[Extracted records]
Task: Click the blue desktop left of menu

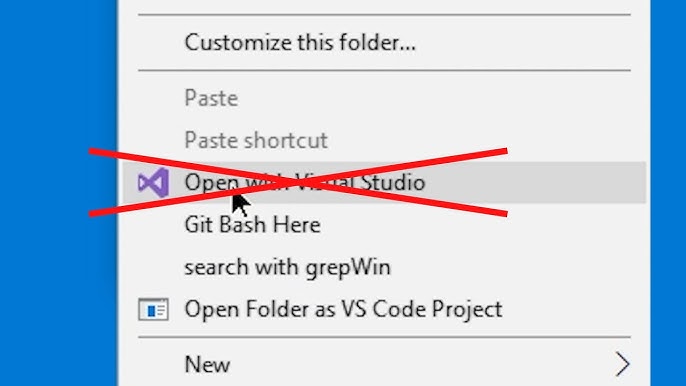Action: click(58, 193)
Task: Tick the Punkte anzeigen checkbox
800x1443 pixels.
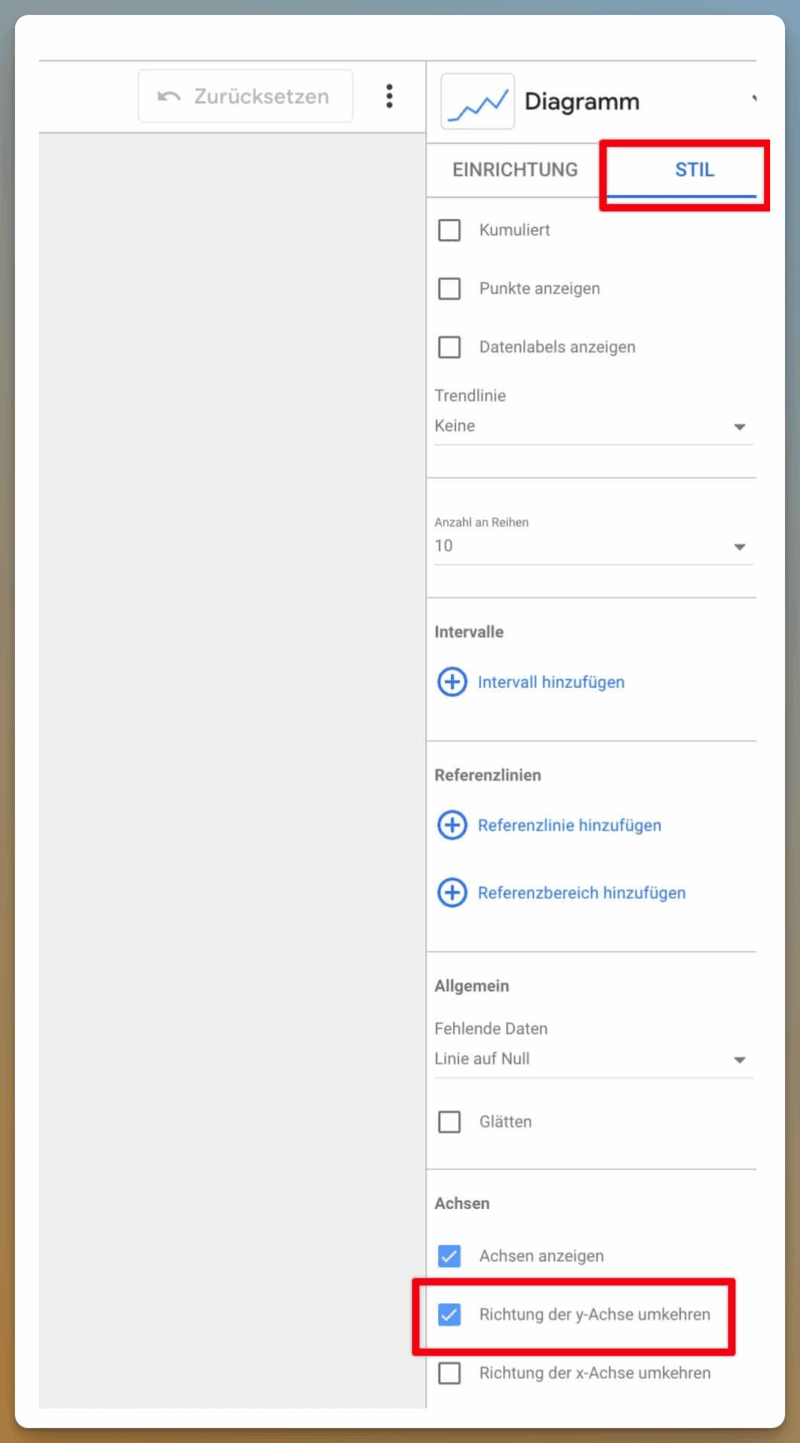Action: coord(450,289)
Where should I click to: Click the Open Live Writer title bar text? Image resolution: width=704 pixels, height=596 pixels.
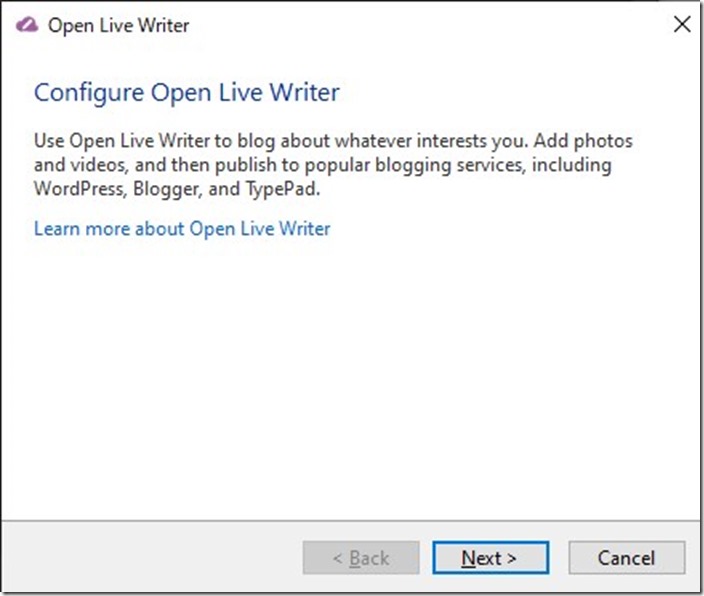point(119,26)
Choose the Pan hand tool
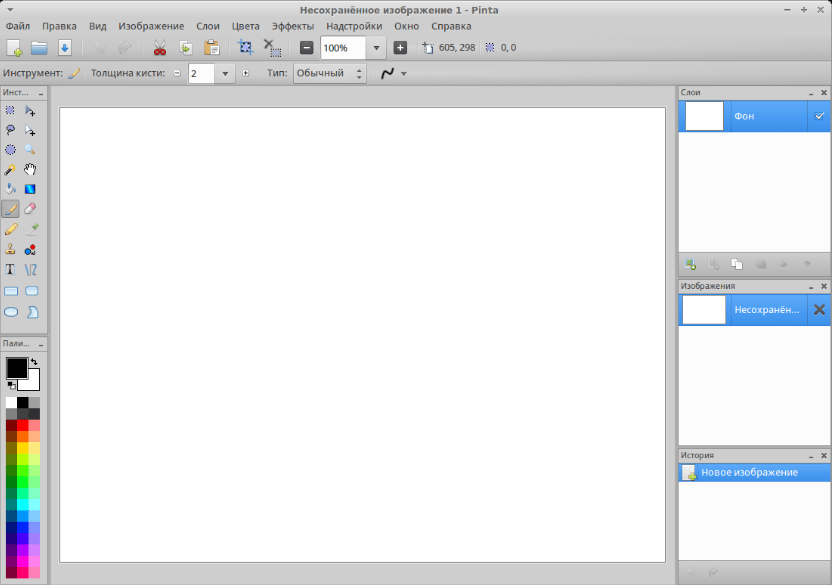The height and width of the screenshot is (585, 832). coord(30,169)
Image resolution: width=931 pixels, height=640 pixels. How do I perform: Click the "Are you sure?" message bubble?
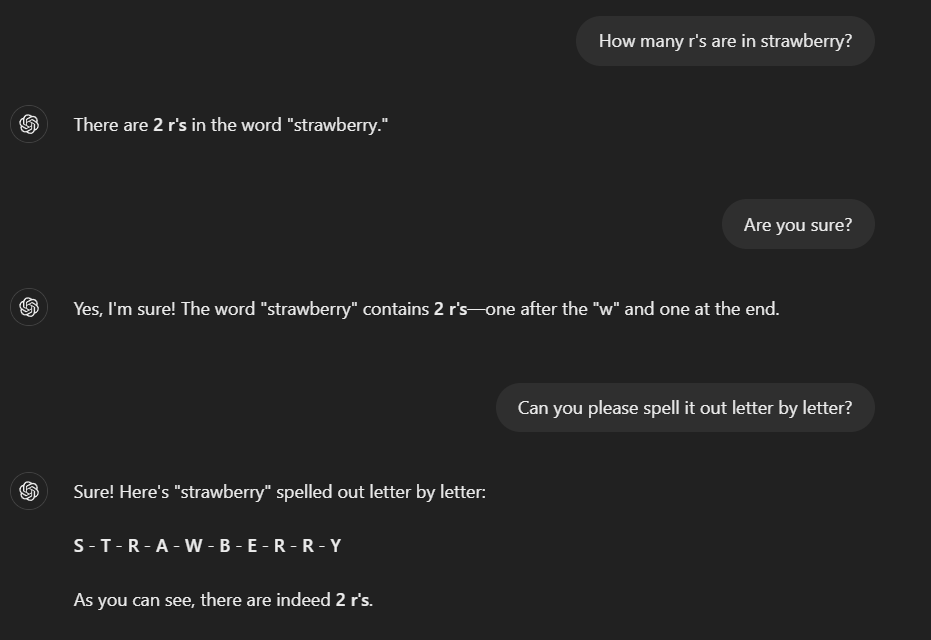798,224
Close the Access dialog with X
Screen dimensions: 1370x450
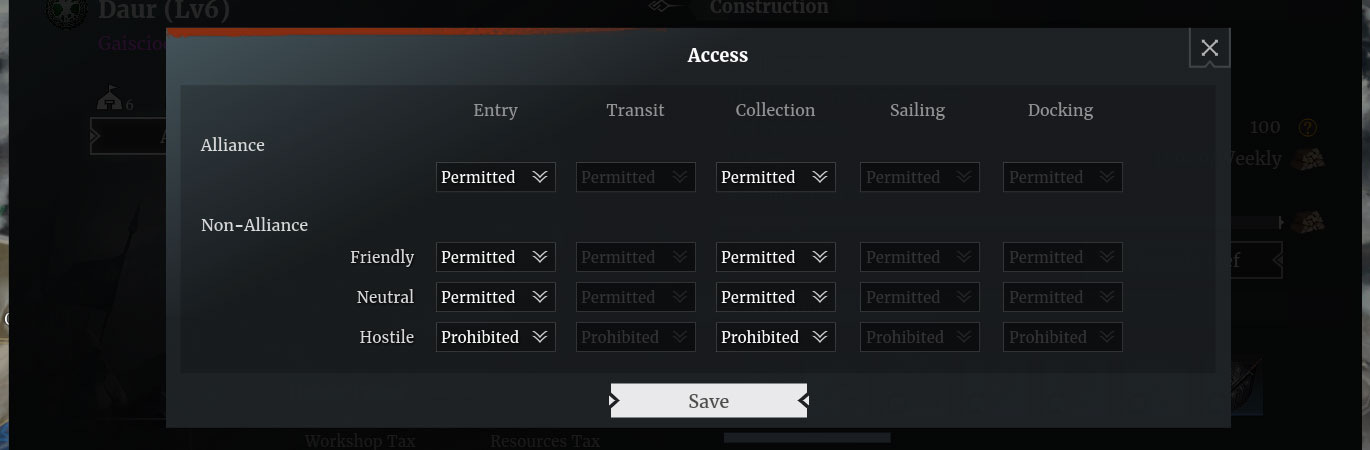(x=1209, y=48)
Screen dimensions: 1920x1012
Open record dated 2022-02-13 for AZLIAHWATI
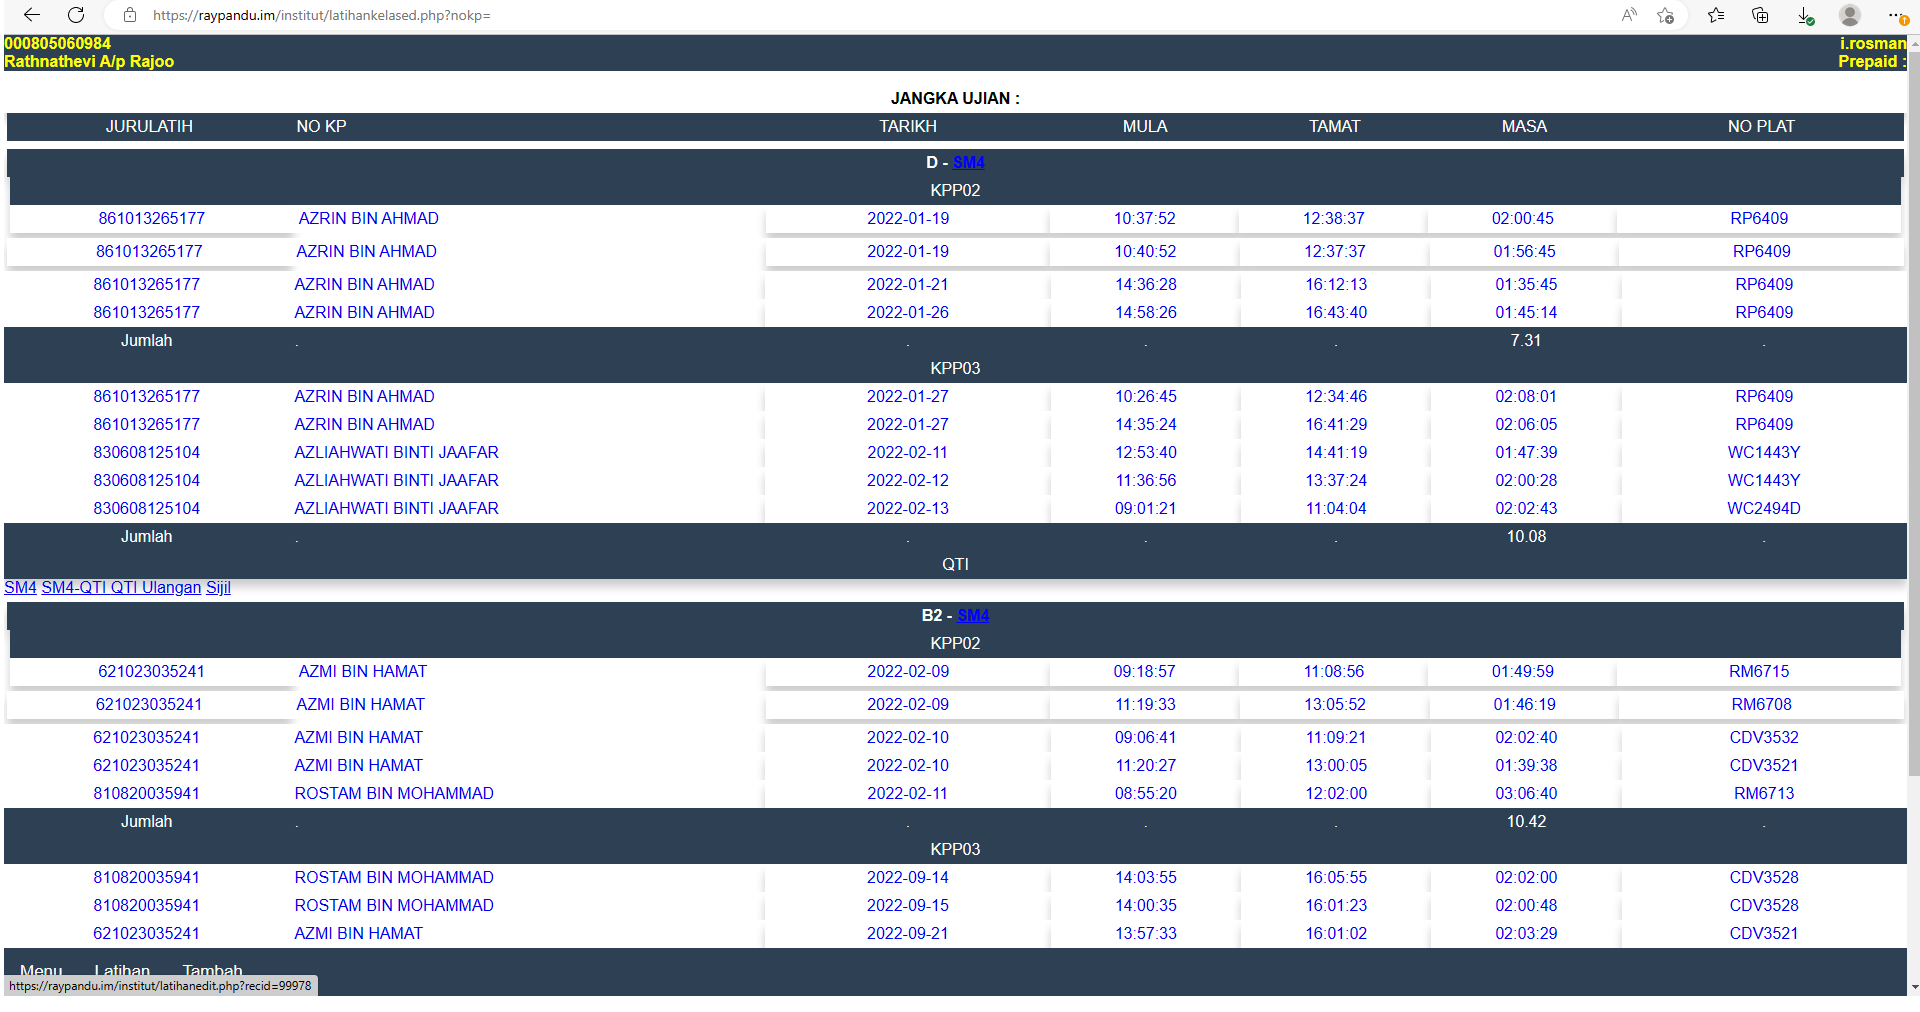click(907, 508)
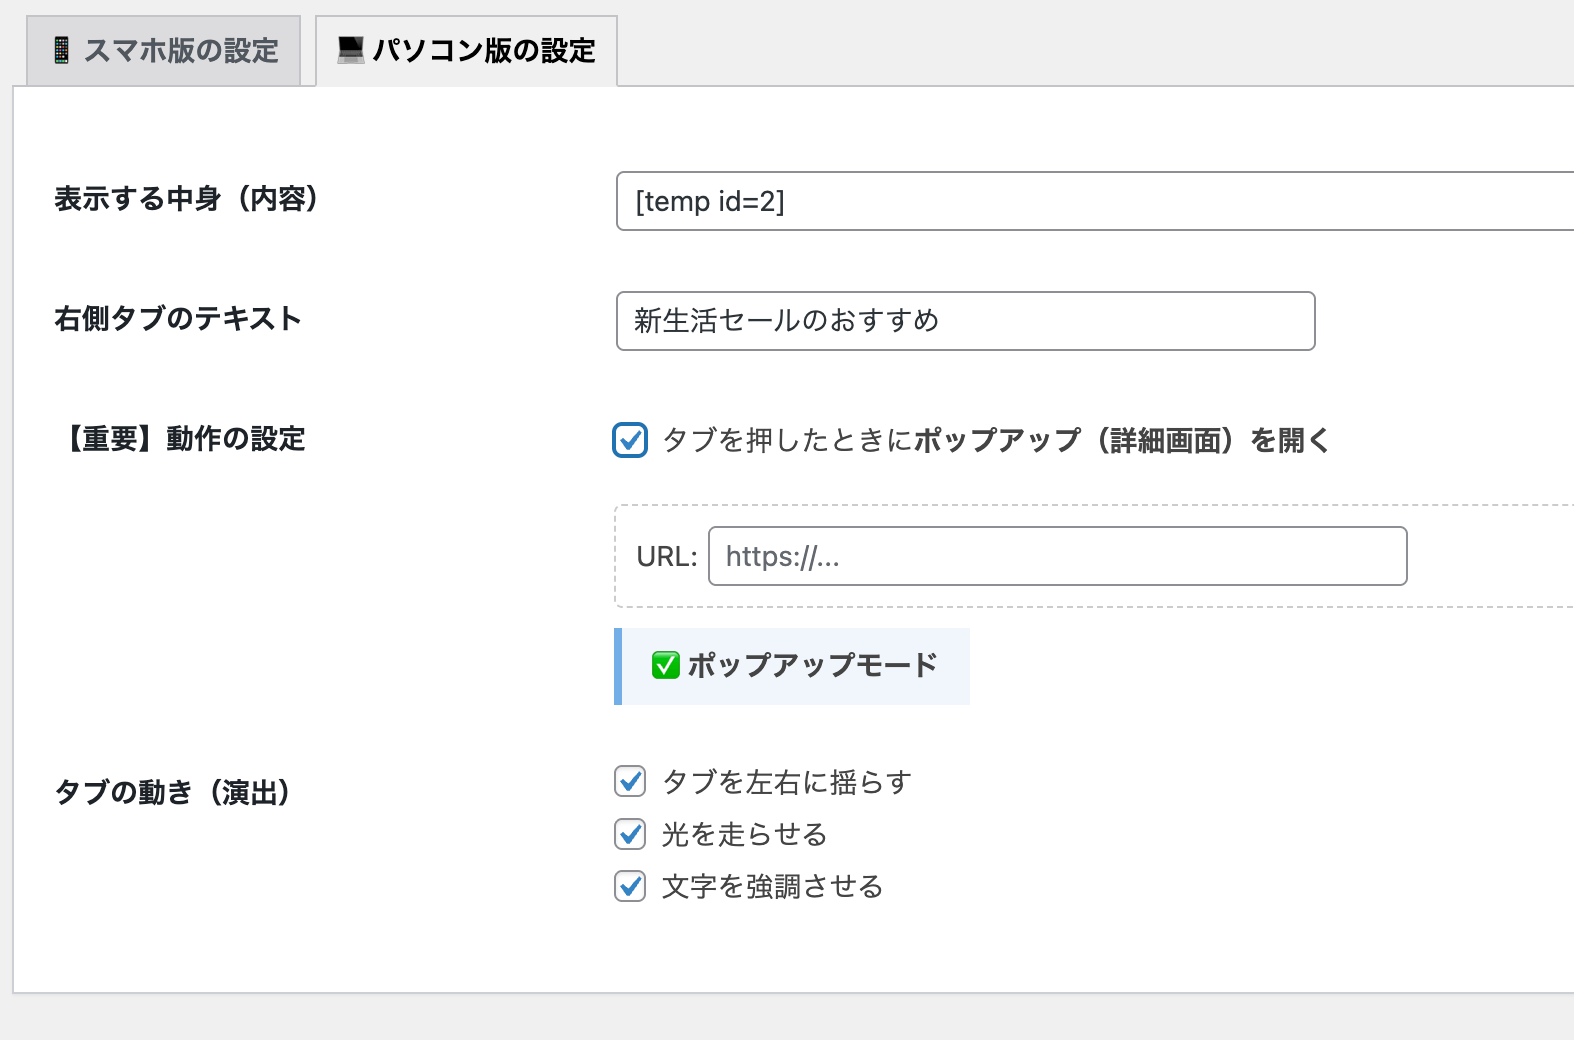Click the 右側タブのテキスト row heading
This screenshot has height=1040, width=1574.
click(x=178, y=319)
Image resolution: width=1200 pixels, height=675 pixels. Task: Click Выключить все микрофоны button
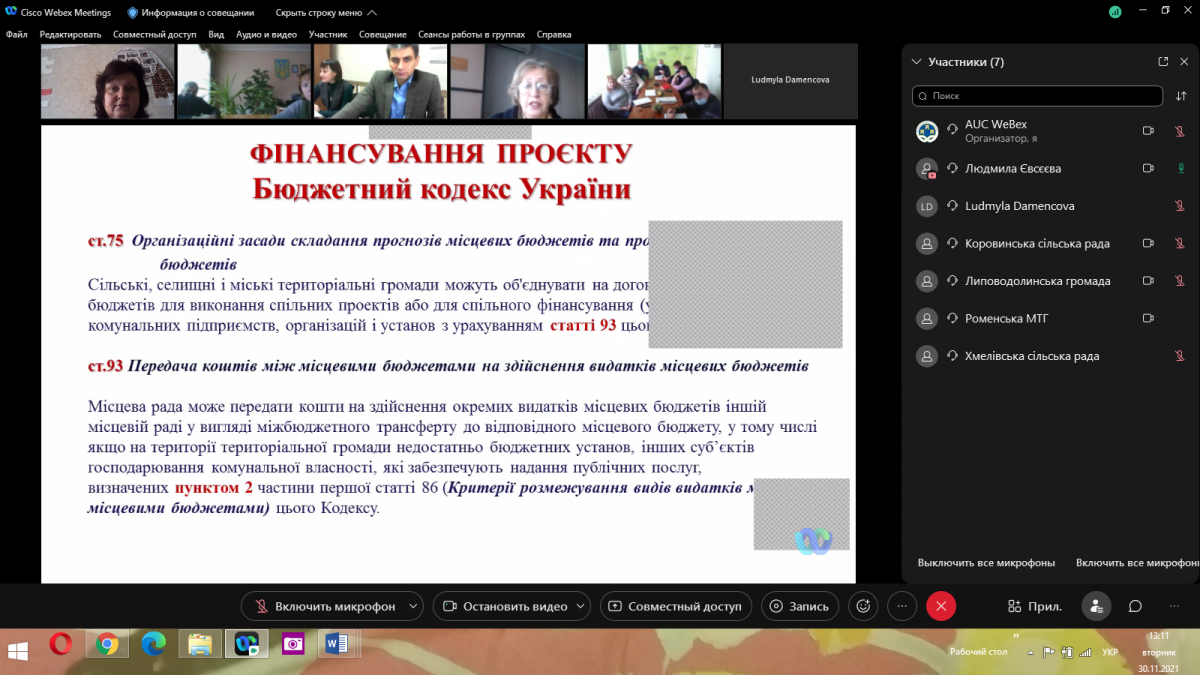coord(986,563)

▶ [What the task asks]: Copy out all the entries exactly. Images stay out of the copy.

▶ [The completed task]:
Task: Click the blue desktop left of menu

Action: click(58, 193)
Task: Tick the Punkte anzeigen checkbox
800x1443 pixels.
Action: coord(450,289)
Where should I click to: Click the Open Live Writer title bar text? Image resolution: width=704 pixels, height=596 pixels.
point(119,26)
Choose the Pan hand tool
The height and width of the screenshot is (585, 832). coord(30,169)
Image resolution: width=931 pixels, height=640 pixels. How do I perform: Click the "Are you sure?" message bubble?
798,224
Close the Access dialog with X
Screen dimensions: 1370x450
(x=1209, y=48)
Screen dimensions: 1920x1012
Open record dated 2022-02-13 for AZLIAHWATI
click(907, 508)
Click the 右側タブのテキスト row heading
This screenshot has height=1040, width=1574.
click(x=178, y=319)
Image resolution: width=1200 pixels, height=675 pixels. Task: Click Выключить все микрофоны button
coord(986,563)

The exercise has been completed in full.